A powerful AI-driven application for creating and managing dynamic personas, enabling interactive group chats with AI personalities powered by Ollama.
Key Features
- Dynamic Persona Generation: Create detailed AI personas with unique backgrounds, personalities, and skills
- Customizable Models: Choose different Ollama models for each persona (mistral, llama2, etc.)

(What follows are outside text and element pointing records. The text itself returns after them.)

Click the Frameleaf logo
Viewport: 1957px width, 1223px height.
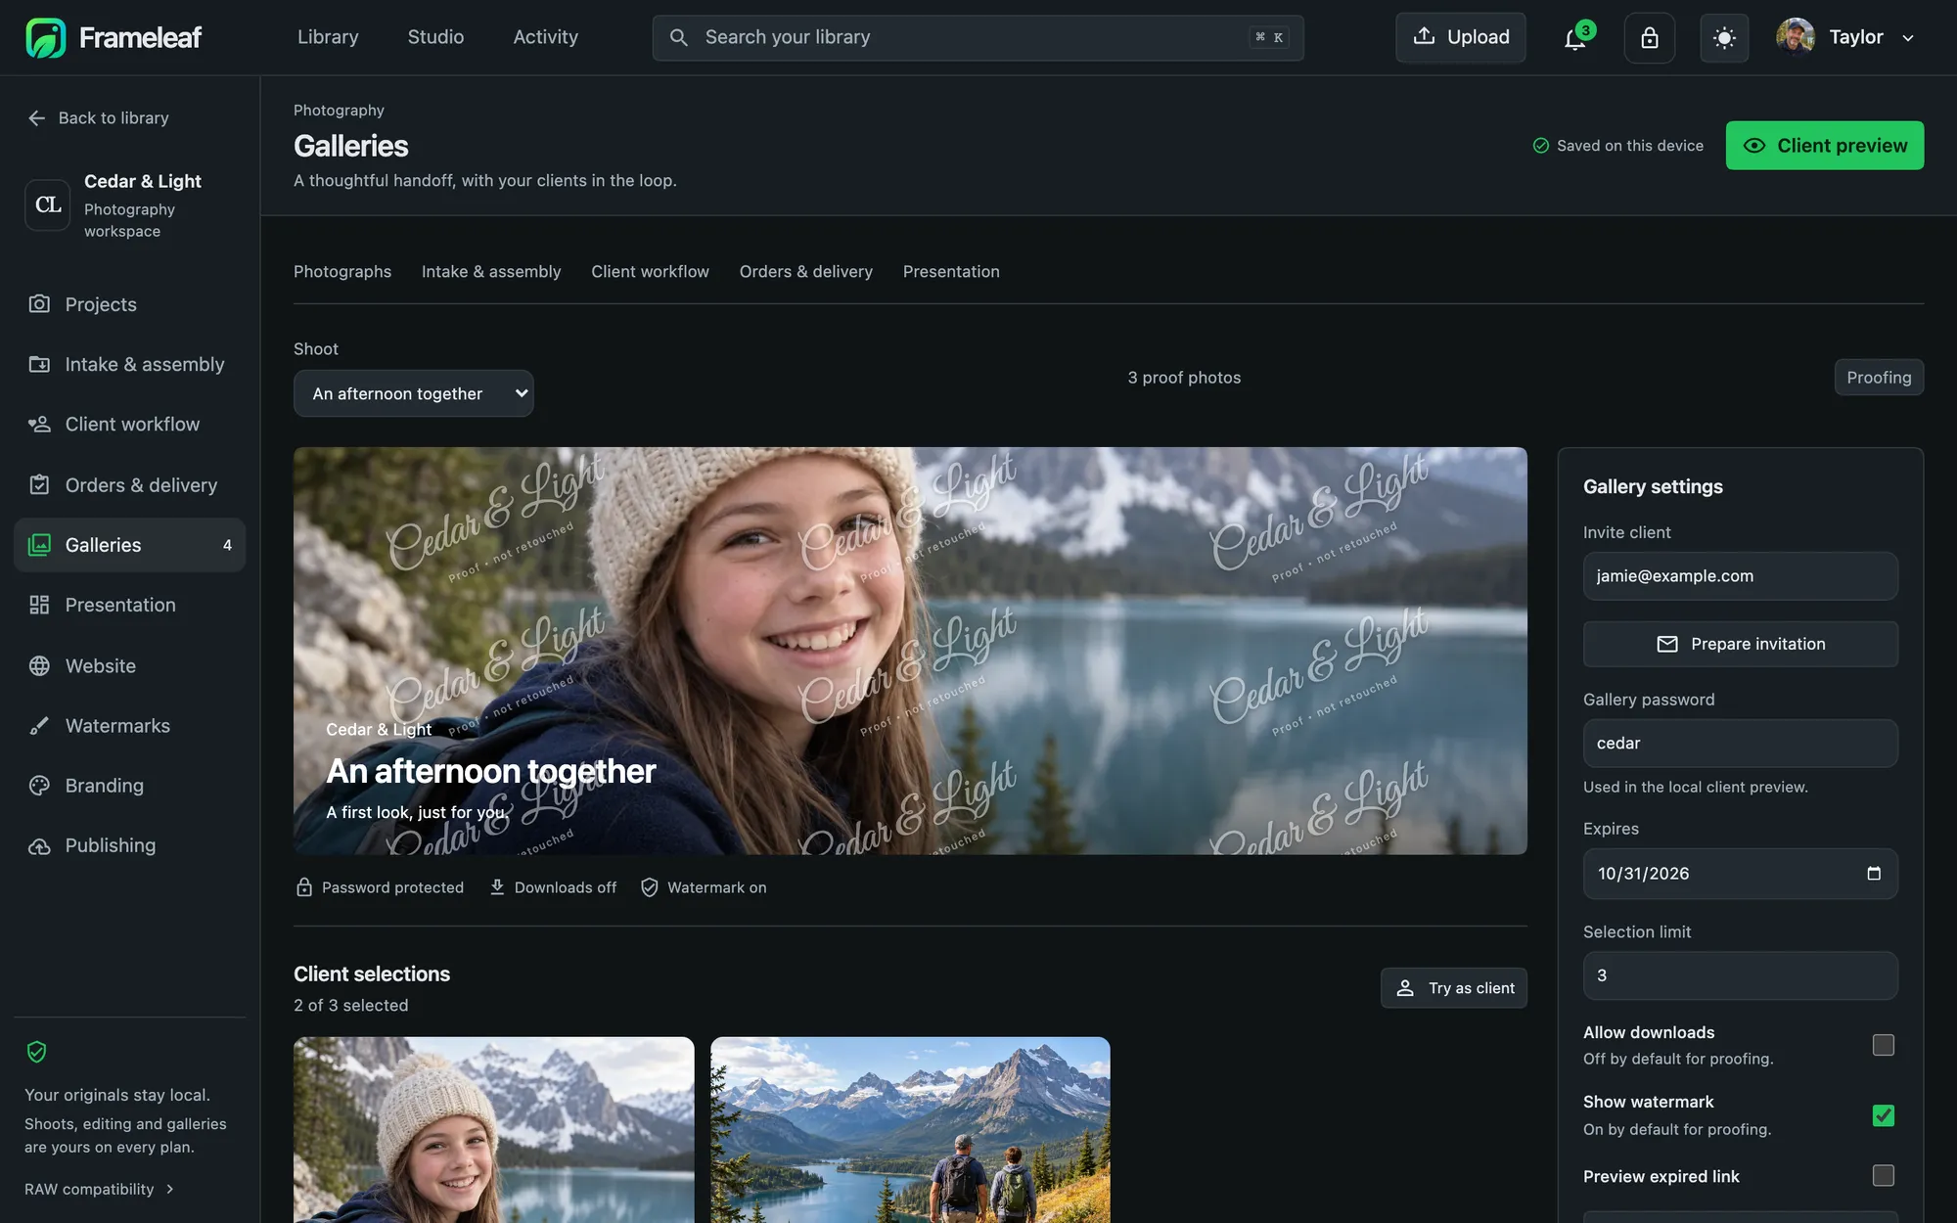point(114,37)
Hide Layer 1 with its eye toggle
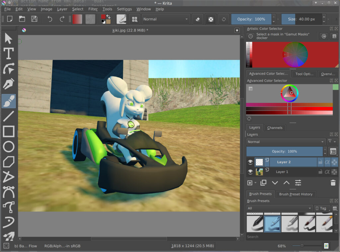Viewport: 340px width, 252px height. 250,172
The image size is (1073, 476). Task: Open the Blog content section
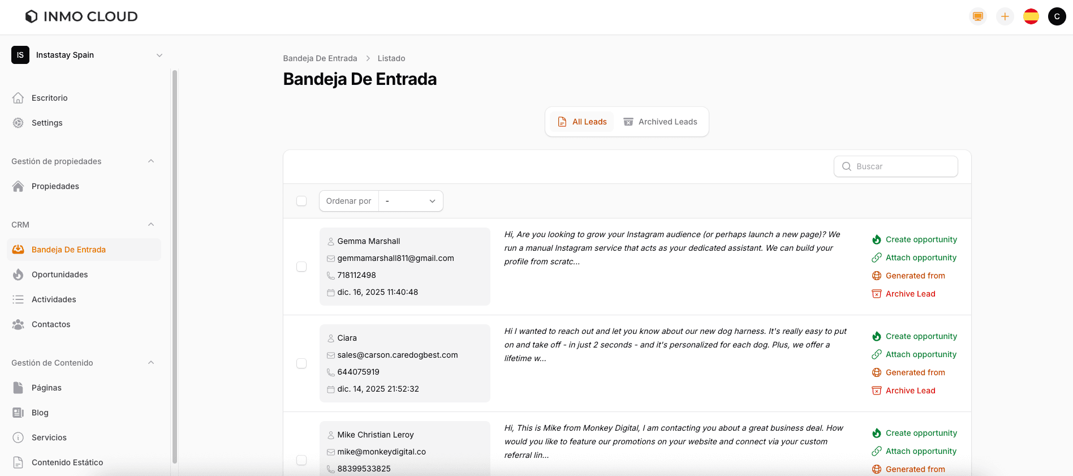coord(40,413)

- Advanced Settings: Fine-tune temperature and token settings per persona
- Interactive Group Chat: Engage in conversations with multiple AI personas simultaneously
- Persona Management: Add tags, notes, and customize settings for each persona
- Python 3.8+
- Ollama server running locally
- Required Python packages (see
requirements.txt
)
-
Install Ollama following the instructions at ollama.ai
-
Clone the repository:
git clone https://github.com/marc-shade/ai-persona-lab.git cd ai-persona-lab
-
Install dependencies:
pip install -r requirements.txt
-
Start Ollama server and pull required models:
ollama serve # Start the Ollama server ollama pull mistral:instruct # Pull the default model
-
Start the application:
streamlit run app.py
-
Create Personas:
- Use the quick generate buttons or custom input for new personas
- Edit persona details in the expandable sections
- Customize model settings and parameters
- Add tags and notes for better organization
-
Manage Personas:
- Edit any persona attribute through the UI
- Add/remove tags and update notes
- Customize model settings per persona
- Toggle personas active/inactive in chat
-
Chat Interface:
- Select which personas to include in the conversation
- Start conversations with natural language
- Watch personas interact based on their unique characteristics
- Each persona maintains context and personality throughout the chat
ai-persona-lab/
├── app.py # Main Streamlit application and UI
├── models/
│ └── persona.py # Persona class and management logic
├── chat/
│ └── interface.py # Chat interface and message handling
├── data/ # Storage for personas and chat history
├── requirements.txt # Python dependencies
└── README.md # Documentation
- Ollama API URL:
http://localhost:11434/api
- Default Model:
mistral:instruct
- Temperature:
0.7
- Max Tokens:
500
- Avatar Size:
200x200
Each persona can be configured with:
- Any Ollama model
- Temperature (0.0 to 1.0)
- Max tokens (50 to 2000)
- Custom system prompts via notes
- Personas are automatically saved to
data/personas.json
- Chat history is maintained during the session
- All changes are persisted immediately
Common issues and solutions:
-
Ollama Connection Error
- Ensure Ollama server is running (
ollama serve
) - Check if the API URL is accessible (
http://localhost:11434/api
) - Verify firewall settings
- Ensure Ollama server is running (
-
Model Loading Issues
- Pull the model explicitly:
ollama pull mistral:instruct
- Check available models:
ollama list
- Ensure sufficient disk space
- Pull the model explicitly:
-
UI Issues
- Clear browser cache
- Restart Streamlit server
- Check console for JavaScript errors
Contributions are welcome! Please:
- Fork the repository
- Create a feature branch
- Make your changes
- Submit a pull request
This project is licensed under the MIT License - see the LICENSE file for details.